Now, this one doesn't really bother me all that much. I understand why they want to do it. I just find it so much more powerful and realistic, when they sometimes don't. For example, I rented Vanilla Sky the other day (an underrated film). Cameron Diaz drives her car over a bridge, with Tom Cruise in the passenger seat. They land, hitting a wall at 80 miles per hour. No explosion. Just the sounds of shattering glass and bending metal. Followed by some silence, and a scene of nearby people running over to help. It worked so much better than an explosion. Although, now that I type that, I realize an explosion wouldn't work, as characters in that scene weren't supposed to die. But still...
-- Bad special effects. The reason this bothers me is...as a kid, I remember watching Clash of the Titans on HBO. My older brother loved it. And I couldn't help thinking how lame the big cyclopse looked coming out of the water. And the person that made that was considered a special effects wiz.
Yet, I'll see a commercial for something like "I, Robot" with Will Smith, and a thousand robots are chasing him. That should be scary, but the problem is, they look fake. Why? Years earlier in Terminator, robots are chasing people and they looked real. And you were on the edge of your seat, when one changed forms.
Even these big blockbuster, comic book movies like Spiderman. You'll be enjoying most of the special effects, and having a great time. It reminds you of being at the popcorn movies you loved as a kid. Then, the character will swing from a web off a skyscrapper, and it looks fake. Couldn't they just edit that one swing out of there if it was hard to create? I read in the paper a stuntman died during the filming. If that happens, there better be some bad-ass looking stuff on screen!
-- Background people. Now, in the scheme of things, this is a relatively small complaint. I only notice background characters because I see so many movies in the theatre, that if I'm with a group that rents movies I've already seen...I glance at things I may not have noticed the first time around.
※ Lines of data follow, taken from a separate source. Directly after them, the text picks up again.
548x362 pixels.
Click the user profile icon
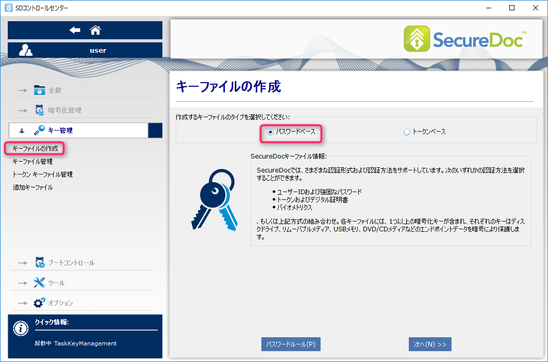[26, 51]
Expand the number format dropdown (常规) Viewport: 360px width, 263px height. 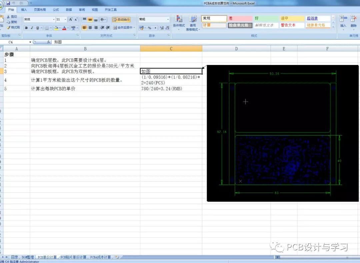(168, 20)

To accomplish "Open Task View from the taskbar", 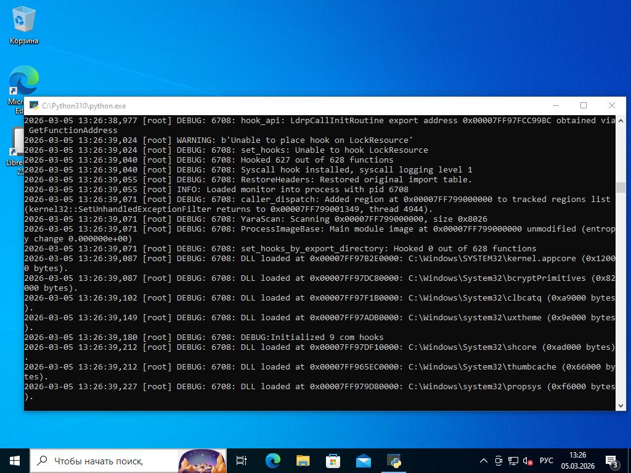I will tap(241, 461).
And in every restaurant, the people behind the main characters, are having what looks like the most interesting conversation. They're animated, with eyebrows up, lots of laughter, hand gestures...it's almost distracting. Why can't the director say, "Listen...when you're at Applebee's, you probably don't even talk to your spouse. So just keep it light. One of you pretend to talk, the other pretend to listen. Enough with all the crazy gestures." They joke about extras trying to do things to get noticed in the very overrated show "Extras" (with the very talented Ricky Gervais).
I understand if they're doing a scene where they run through the streets of New York, you can't do anything about all the people on the sidewalk looking over. And that usually doesn't matter, because if someone is running from the police, a lot of people would be watching.
I'm curious to hear what other peoples pet peeves are regarding to things they see in movies.